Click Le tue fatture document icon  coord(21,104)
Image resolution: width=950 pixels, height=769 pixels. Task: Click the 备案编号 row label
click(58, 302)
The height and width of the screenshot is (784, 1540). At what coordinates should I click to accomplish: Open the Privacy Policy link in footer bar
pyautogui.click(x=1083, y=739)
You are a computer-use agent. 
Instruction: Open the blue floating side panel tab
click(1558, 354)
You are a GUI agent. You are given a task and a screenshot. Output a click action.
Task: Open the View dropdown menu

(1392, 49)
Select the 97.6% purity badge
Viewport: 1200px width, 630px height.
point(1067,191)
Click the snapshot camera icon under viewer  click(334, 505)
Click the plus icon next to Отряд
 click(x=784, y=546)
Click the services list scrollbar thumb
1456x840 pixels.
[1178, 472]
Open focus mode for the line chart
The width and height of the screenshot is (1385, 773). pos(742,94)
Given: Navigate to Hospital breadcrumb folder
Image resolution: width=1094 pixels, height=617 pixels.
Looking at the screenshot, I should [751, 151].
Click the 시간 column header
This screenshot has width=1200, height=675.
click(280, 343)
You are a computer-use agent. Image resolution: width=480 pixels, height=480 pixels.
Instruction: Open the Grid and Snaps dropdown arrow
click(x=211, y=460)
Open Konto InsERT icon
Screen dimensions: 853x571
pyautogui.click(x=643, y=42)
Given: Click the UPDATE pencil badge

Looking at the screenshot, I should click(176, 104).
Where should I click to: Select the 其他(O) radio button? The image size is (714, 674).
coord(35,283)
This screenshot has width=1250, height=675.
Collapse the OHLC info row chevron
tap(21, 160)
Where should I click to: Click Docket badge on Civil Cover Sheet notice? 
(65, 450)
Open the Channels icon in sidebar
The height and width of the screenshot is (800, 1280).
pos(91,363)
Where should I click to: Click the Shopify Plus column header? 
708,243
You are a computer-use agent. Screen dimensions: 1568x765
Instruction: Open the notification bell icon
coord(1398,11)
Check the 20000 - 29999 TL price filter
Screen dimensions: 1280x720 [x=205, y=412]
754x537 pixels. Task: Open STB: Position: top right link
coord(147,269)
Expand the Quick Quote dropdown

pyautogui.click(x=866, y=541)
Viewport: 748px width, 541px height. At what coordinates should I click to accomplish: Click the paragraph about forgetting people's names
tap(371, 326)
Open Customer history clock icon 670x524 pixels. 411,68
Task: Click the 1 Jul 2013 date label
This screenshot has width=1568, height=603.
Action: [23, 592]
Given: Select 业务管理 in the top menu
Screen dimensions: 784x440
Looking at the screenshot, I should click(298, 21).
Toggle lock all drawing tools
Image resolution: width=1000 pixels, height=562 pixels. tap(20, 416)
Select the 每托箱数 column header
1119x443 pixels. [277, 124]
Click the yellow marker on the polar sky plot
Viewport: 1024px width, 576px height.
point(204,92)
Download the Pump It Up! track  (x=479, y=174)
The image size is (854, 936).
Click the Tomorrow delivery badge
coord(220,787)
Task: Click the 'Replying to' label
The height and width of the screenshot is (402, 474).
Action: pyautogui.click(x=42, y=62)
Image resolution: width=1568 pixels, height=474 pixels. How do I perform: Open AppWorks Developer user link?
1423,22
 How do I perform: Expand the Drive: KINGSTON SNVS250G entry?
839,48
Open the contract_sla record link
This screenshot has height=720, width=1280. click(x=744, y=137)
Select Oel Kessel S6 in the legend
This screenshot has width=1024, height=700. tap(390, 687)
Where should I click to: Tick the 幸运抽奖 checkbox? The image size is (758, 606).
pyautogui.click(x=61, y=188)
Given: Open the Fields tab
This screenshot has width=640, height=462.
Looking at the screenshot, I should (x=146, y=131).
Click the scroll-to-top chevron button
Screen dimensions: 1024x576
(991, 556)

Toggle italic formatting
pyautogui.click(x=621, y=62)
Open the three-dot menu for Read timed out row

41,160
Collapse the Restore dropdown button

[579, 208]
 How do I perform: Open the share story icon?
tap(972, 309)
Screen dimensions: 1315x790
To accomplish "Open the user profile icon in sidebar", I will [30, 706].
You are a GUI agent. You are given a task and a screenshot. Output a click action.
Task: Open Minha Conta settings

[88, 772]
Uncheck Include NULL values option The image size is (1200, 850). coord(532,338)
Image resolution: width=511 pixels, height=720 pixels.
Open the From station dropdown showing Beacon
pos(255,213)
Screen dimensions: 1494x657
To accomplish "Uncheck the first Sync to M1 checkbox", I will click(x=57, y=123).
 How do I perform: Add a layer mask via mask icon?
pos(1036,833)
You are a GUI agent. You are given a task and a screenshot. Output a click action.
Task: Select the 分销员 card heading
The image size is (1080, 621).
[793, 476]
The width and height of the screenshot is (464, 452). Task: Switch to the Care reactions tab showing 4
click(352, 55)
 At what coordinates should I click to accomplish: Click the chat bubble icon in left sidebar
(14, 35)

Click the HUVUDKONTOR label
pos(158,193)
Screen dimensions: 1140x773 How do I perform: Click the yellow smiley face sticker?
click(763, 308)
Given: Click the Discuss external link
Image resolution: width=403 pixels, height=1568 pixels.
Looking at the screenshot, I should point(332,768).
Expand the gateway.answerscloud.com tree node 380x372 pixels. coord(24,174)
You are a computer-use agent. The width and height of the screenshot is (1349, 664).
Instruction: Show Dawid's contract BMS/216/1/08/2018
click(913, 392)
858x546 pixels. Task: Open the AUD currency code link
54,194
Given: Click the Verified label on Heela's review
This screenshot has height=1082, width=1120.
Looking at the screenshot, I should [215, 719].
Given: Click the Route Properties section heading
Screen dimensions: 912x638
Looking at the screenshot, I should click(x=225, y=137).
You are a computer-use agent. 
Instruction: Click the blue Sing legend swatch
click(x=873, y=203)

+===+

* _EXERCISE REQUIREMENTS_
May I have the entries returned exactly, with every line in place?

* _RESPONSE AREA_
Click Le tue fatture document icon  coord(21,104)
Image resolution: width=950 pixels, height=769 pixels. Task: Click the 备案编号 row label
click(58, 302)
The height and width of the screenshot is (784, 1540). At what coordinates should I click to accomplish: Open the Privacy Policy link in footer bar
pyautogui.click(x=1083, y=739)
You are a computer-use agent. 
Instruction: Open the blue floating side panel tab
click(1558, 354)
You are a GUI agent. You are given a task and a screenshot. Output a click action.
Task: Open the View dropdown menu

(1392, 49)
Select the 97.6% purity badge
Viewport: 1200px width, 630px height.
point(1067,191)
Click the snapshot camera icon under viewer  click(334, 505)
Click the plus icon next to Отряд
 click(x=784, y=546)
Click the services list scrollbar thumb
1456x840 pixels.
[1178, 472]
Open focus mode for the line chart
The width and height of the screenshot is (1385, 773). pos(742,94)
Given: Navigate to Hospital breadcrumb folder
Image resolution: width=1094 pixels, height=617 pixels.
Looking at the screenshot, I should [751, 151].
Click the 시간 column header
This screenshot has width=1200, height=675.
click(280, 343)
You are a computer-use agent. Image resolution: width=480 pixels, height=480 pixels.
Instruction: Open the Grid and Snaps dropdown arrow
click(x=211, y=460)
Open Konto InsERT icon
Screen dimensions: 853x571
pyautogui.click(x=643, y=42)
Given: Click the UPDATE pencil badge

Looking at the screenshot, I should click(176, 104).
Where should I click to: Select the 其他(O) radio button? The image size is (714, 674).
coord(35,283)
This screenshot has width=1250, height=675.
Collapse the OHLC info row chevron
tap(21, 160)
Where should I click to: Click Docket badge on Civil Cover Sheet notice? 
(65, 450)
Open the Channels icon in sidebar
The height and width of the screenshot is (800, 1280).
pos(91,363)
Where should I click to: Click the Shopify Plus column header? 
708,243
You are a computer-use agent. Screen dimensions: 1568x765
Instruction: Open the notification bell icon
coord(1398,11)
Check the 20000 - 29999 TL price filter
Screen dimensions: 1280x720 [x=205, y=412]
754x537 pixels. Task: Open STB: Position: top right link
coord(147,269)
Expand the Quick Quote dropdown

pyautogui.click(x=866, y=541)
Viewport: 748px width, 541px height. At what coordinates should I click to accomplish: Click the paragraph about forgetting people's names
tap(371, 326)
Open Customer history clock icon 670x524 pixels. 411,68
Task: Click the 1 Jul 2013 date label
This screenshot has width=1568, height=603.
Action: [23, 592]
Given: Select 业务管理 in the top menu
Screen dimensions: 784x440
Looking at the screenshot, I should click(298, 21).
Toggle lock all drawing tools
Image resolution: width=1000 pixels, height=562 pixels. tap(20, 416)
Select the 每托箱数 column header
1119x443 pixels. [277, 124]
Click the yellow marker on the polar sky plot
Viewport: 1024px width, 576px height.
point(204,92)
Download the Pump It Up! track  (x=479, y=174)
The image size is (854, 936).
Click the Tomorrow delivery badge
coord(220,787)
Task: Click the 'Replying to' label
The height and width of the screenshot is (402, 474).
Action: pyautogui.click(x=42, y=62)
Image resolution: width=1568 pixels, height=474 pixels. How do I perform: Open AppWorks Developer user link?
1423,22
 How do I perform: Expand the Drive: KINGSTON SNVS250G entry?
839,48
Open the contract_sla record link
This screenshot has height=720, width=1280. click(x=744, y=137)
Select Oel Kessel S6 in the legend
This screenshot has width=1024, height=700. tap(390, 687)
Where should I click to: Tick the 幸运抽奖 checkbox? The image size is (758, 606).
pyautogui.click(x=61, y=188)
Given: Open the Fields tab
This screenshot has width=640, height=462.
Looking at the screenshot, I should (x=146, y=131).
Click the scroll-to-top chevron button
Screen dimensions: 1024x576
(991, 556)

Toggle italic formatting
pyautogui.click(x=621, y=62)
Open the three-dot menu for Read timed out row

41,160
Collapse the Restore dropdown button

[579, 208]
 How do I perform: Open the share story icon?
tap(972, 309)
Screen dimensions: 1315x790
To accomplish "Open the user profile icon in sidebar", I will [30, 706].
You are a GUI agent. You are given a task and a screenshot. Output a click action.
Task: Open Minha Conta settings

[88, 772]
Uncheck Include NULL values option The image size is (1200, 850). coord(532,338)
Image resolution: width=511 pixels, height=720 pixels.
Open the From station dropdown showing Beacon
pos(255,213)
Screen dimensions: 1494x657
To accomplish "Uncheck the first Sync to M1 checkbox", I will click(x=57, y=123).
 How do I perform: Add a layer mask via mask icon?
pos(1036,833)
You are a GUI agent. You are given a task and a screenshot. Output a click action.
Task: Select the 分销员 card heading
The image size is (1080, 621).
[793, 476]
The width and height of the screenshot is (464, 452). Task: Switch to the Care reactions tab showing 4
click(352, 55)
 At what coordinates should I click to accomplish: Click the chat bubble icon in left sidebar
(14, 35)

Click the HUVUDKONTOR label
pos(158,193)
Screen dimensions: 1140x773 How do I perform: Click the yellow smiley face sticker?
click(763, 308)
Given: Click the Discuss external link
Image resolution: width=403 pixels, height=1568 pixels.
Looking at the screenshot, I should point(332,768).
Expand the gateway.answerscloud.com tree node 380x372 pixels. coord(24,174)
You are a computer-use agent. The width and height of the screenshot is (1349, 664).
Instruction: Show Dawid's contract BMS/216/1/08/2018
click(913, 392)
858x546 pixels. Task: Open the AUD currency code link
54,194
Given: Click the Verified label on Heela's review
This screenshot has height=1082, width=1120.
Looking at the screenshot, I should [215, 719].
Given: Click the Route Properties section heading
Screen dimensions: 912x638
Looking at the screenshot, I should click(x=225, y=137).
You are a computer-use agent. 
Instruction: Click the blue Sing legend swatch
click(x=873, y=203)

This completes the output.